What is expected: When you reach the line in the listing below that contains "Pick Win10 1903", begin returning lines exactly as written, and stop after the line that contains "Image resolution: width=1198". Return no other lines.

Top of Records for the task

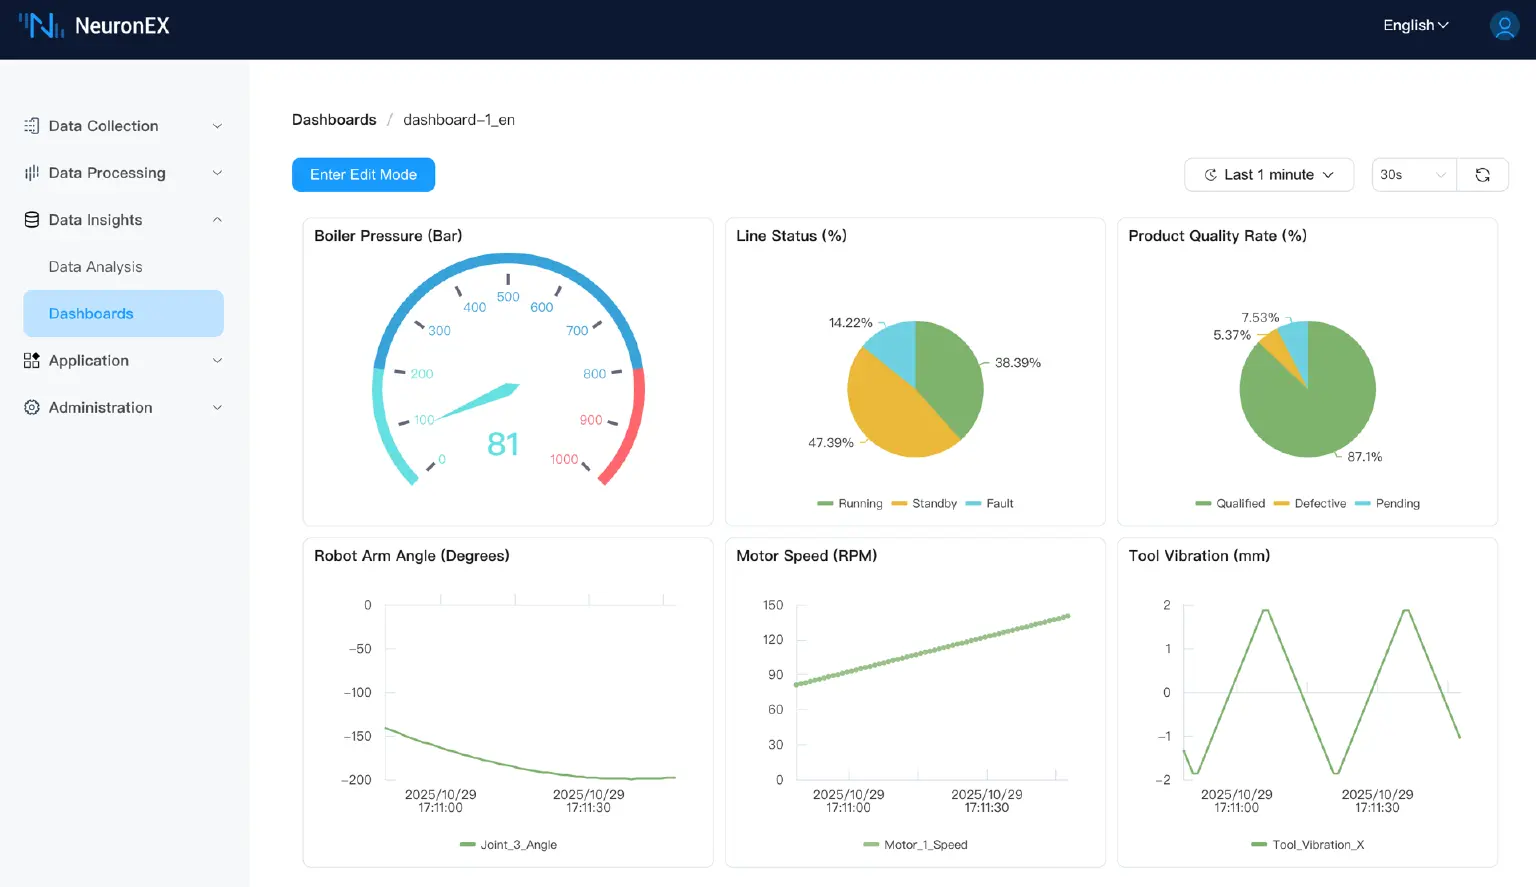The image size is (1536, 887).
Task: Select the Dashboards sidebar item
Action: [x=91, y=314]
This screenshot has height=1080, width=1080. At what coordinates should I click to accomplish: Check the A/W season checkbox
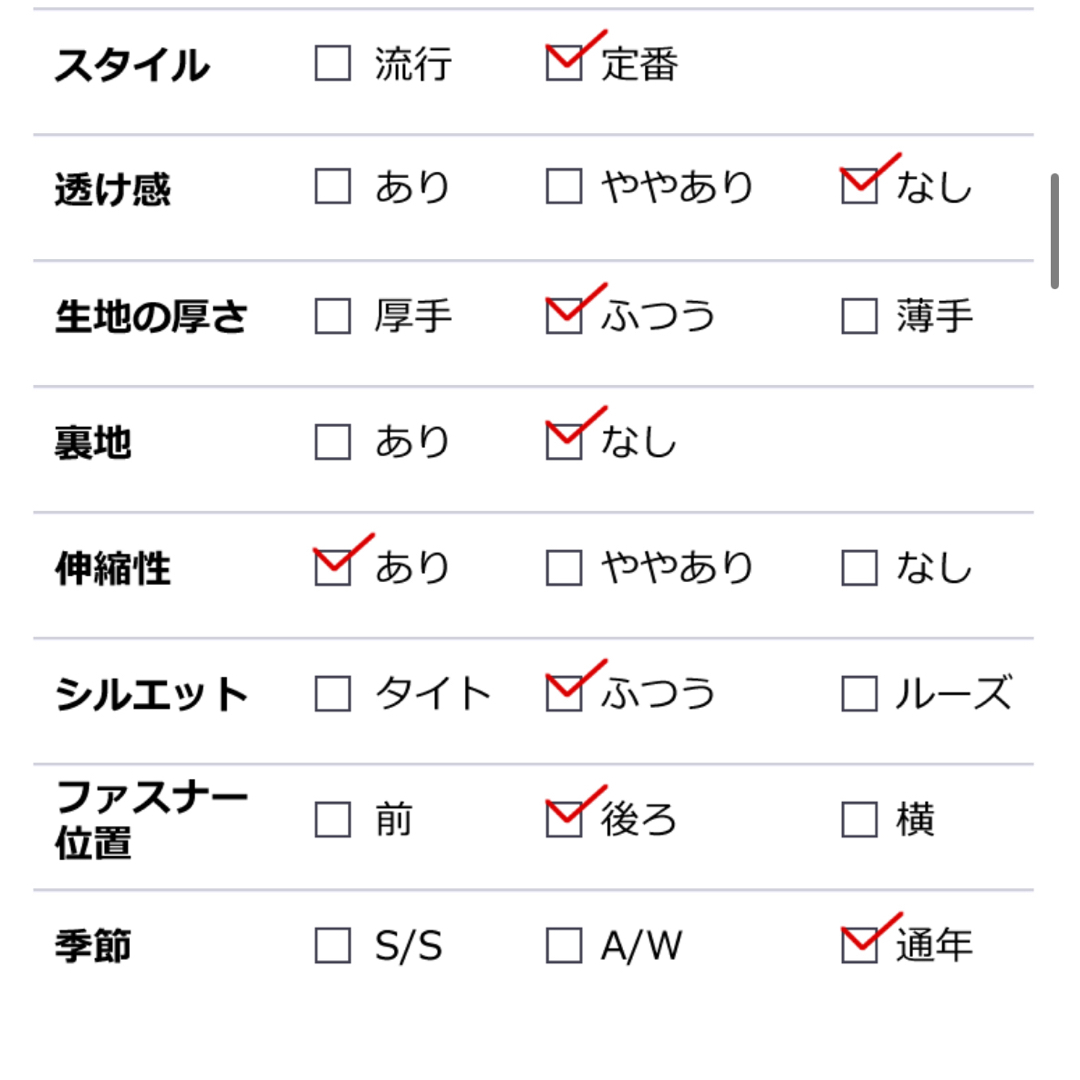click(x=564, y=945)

Bottom of Records for the task
Top of Records for the task

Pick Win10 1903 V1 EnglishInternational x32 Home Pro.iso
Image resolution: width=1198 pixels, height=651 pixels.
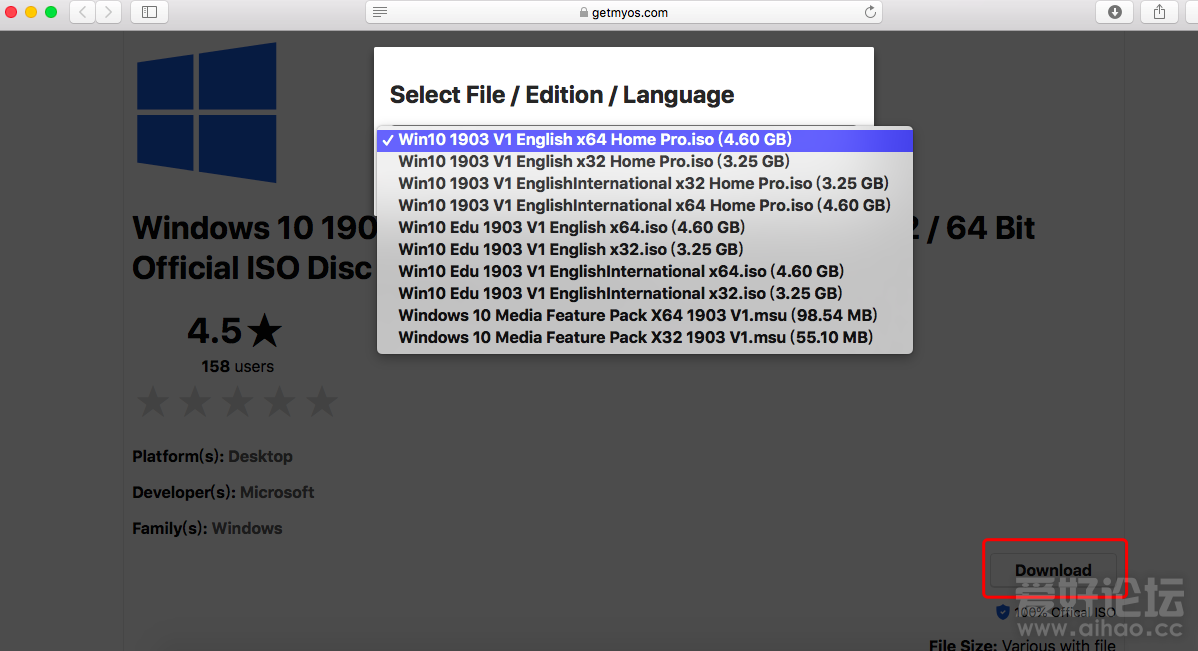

Bottom of Records for the task
Top of Records for the task

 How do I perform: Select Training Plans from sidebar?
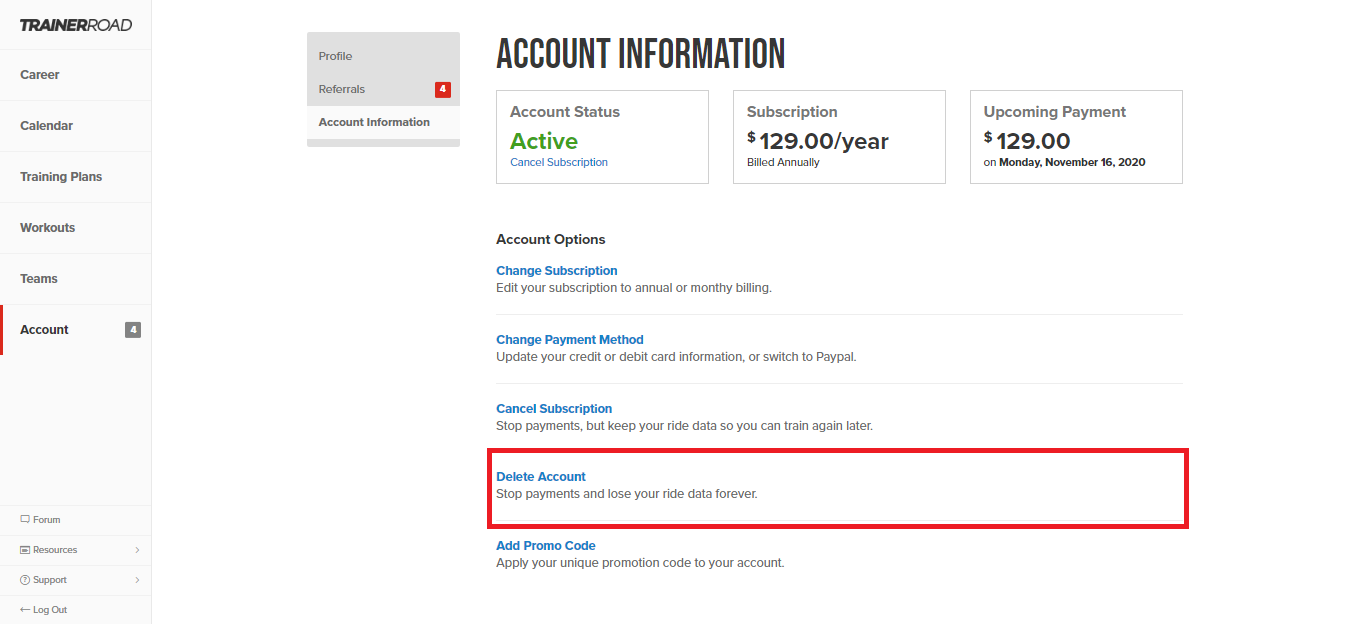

Bottom of Records for the task

Written solution:
Pick Win10 1903 V1 EnglishInternational x32 Home Pro.iso
Image resolution: width=1198 pixels, height=651 pixels.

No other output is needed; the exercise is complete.